INSTRUCTIONS FOR THE TASK =
Write out exactly every line from the one containing "You are a computer-use" through the final line of the material below, both included. Pictures are to be skipped.

STORED DATA =
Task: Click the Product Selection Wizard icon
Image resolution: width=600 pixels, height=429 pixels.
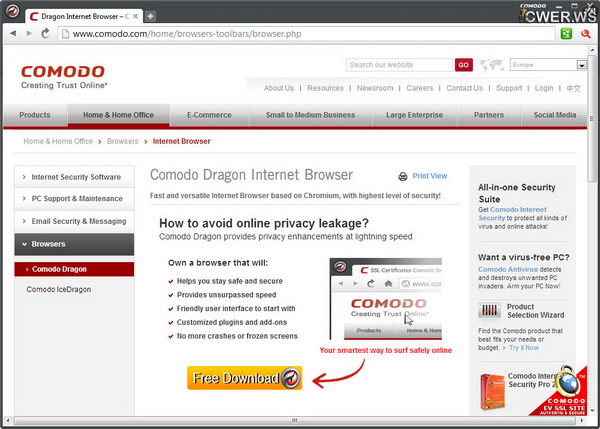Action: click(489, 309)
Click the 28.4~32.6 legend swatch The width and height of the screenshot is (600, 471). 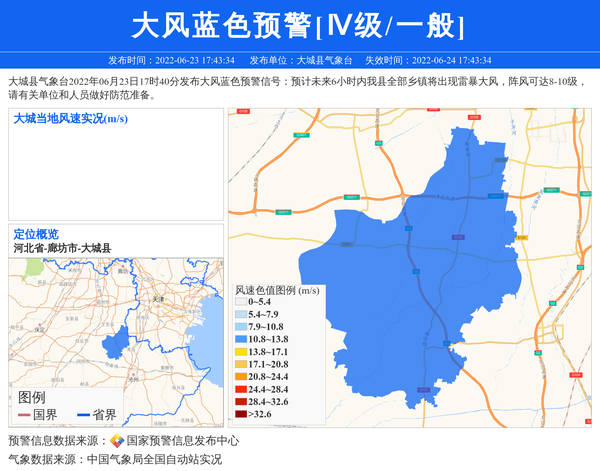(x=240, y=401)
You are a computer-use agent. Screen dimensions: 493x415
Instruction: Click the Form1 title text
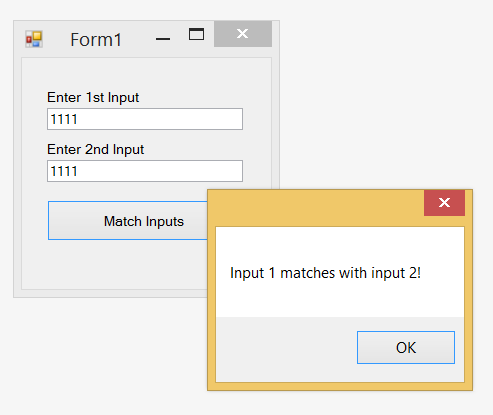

TASK RESPONSE =
You are a computer-use agent. Screen dimensions: 493x415
Instruction: Click the Form1 title text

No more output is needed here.